Like every other week so far this year, politics have weighed heavy on my heart. I skipped Obama’s farewell address because I couldn’t emotionally handle it. I didn’t watch the inauguration either; instead, I flipped through pictures of  now-Former President Obama and cried buckets of unexpected tears at the closing of this chapter.

I never expected that a politician would make me cry this hard. I didn’t think it was possible to miss someone I’ve never met this much.  I wrote these words in my journal and read them over and over. I was surprised Barak ended up meaning so much to me. Because I do have great love for him, I respect him, I am so thankful for who he is as a man and what he helped our country become.

Conversely, Trump leaves me both heartbroken and angry — I simultaneously want to destroy and to rise up. The weight of the fear I feel, as well as the utter disgust for that man’s character, has zapped me of vigor. My body literally feels slower; my mind darker. Everything just feels gloomier, harder to pass through.

MLK Jr’s words, along with the aforementioned lyrics, resonated throughout my mind all of Saturday morning. It’d been a long couple days already — Friday and Saturday I attended Mental Health First Aid certification. We talked about trauma. Depression. Substance abuse. Suicide. Adding Trump to that equation, my heart and mind felt as heavy as the topics we’d been covering. Class got out in time for me to attend the Women’s March at Kelly Ingram Park, across the street from the Civil Rights Institute and the (tragically) historic 16th St Baptist Church.

To be honest, the last thing I wanted to do was join a huge crowd — all by myself and sans social buffer — to hold up signs for a protest I wasn’t sure what the end goal was for.

That’s not to say that I don’t believe in what the Women’s March stood for. Quite the contrary. I work in social justice. My very job is to eradicate sex- and gender-based discrimination from occurring in my community. But as I lay on my chaise debating whether I should participate, I thought about the Civil Rights marches and Vietnam War protests during the 50s, 60s, and 70s. Those marches sought a specific outcome — to end segregation and war. The Women’s March, to me, seemed like a protest created because we all hate Donald Trump. But what did this picketing actually hope to accomplish? The Senate and House wouldn’t impeach him. All the bullshit Cabinet members will still be appointed. He’s still a cruel bully and bigot.

So what was the point? The point was to join the whole world and shout NOT MY PRESIDENT. This man is DANGEROUS. This is a mistake America will regret. As it turns out, in the end I couldn’t allow those words go unspoken. That, and the fear of regret, MADE me go. Because I needed to show up for social justice, goddammit.

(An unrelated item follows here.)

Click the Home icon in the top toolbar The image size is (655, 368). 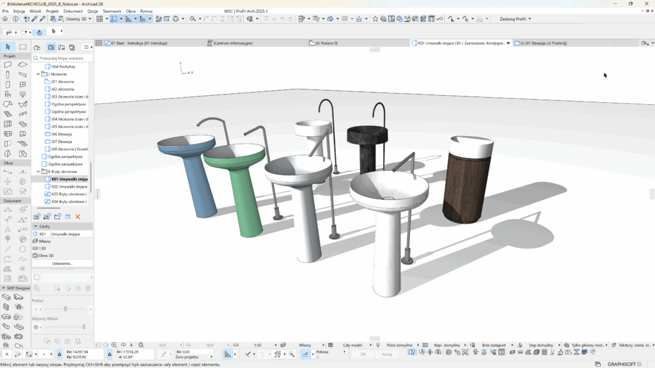click(x=5, y=19)
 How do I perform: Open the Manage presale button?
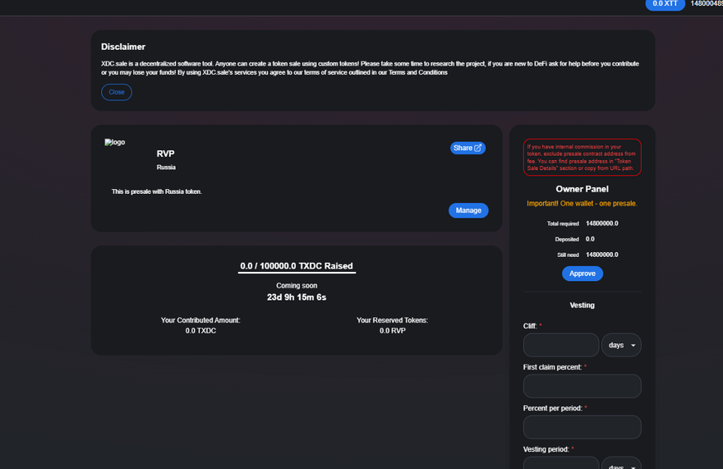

I didn’t take pictures of the March. I wanted to EMBRACE the moment. I also didn’t want a slew of pictures on social media to demonstrate my dedication to the cause… because in that moment I didn’t feel so dedicated. Mostly I felt depleted and resigned.I didn’t want to misrepresent my life to acquaintances through social media (a promise I’ve made to myself this year which I’m sure I’ll address in a future post).

Ultimately, going was the correct decision. Seeing images from around the world of other protesters, I feel connected. And even though I spoke to no one else in the masses, I didn’t feel isolated. It’s a funny thing, how love can buzz around like that, uniting us with transparent ropes. When we chanted “black lives mattered” my voice broke and tears sprang to my eyes (so much crying this weekend); I’d never said those words with others, our voices echoing on the churches and skyscrapers around us. Strong, those words. Powerful. Committing and creating a future of equality.



So this week I learned that sometimes our first insticts with a word aren’t going to be the way it shows up during the week. Sometimes MAKING isn’t about creating something with my hands; it’s creating something stronger with my words. And sometimes the best decisions of our week are the ones we MAKE ourselves MAKE.

Lin’s VOW mantra: Whenever you are creating beauty around you, you are restoring your own soul.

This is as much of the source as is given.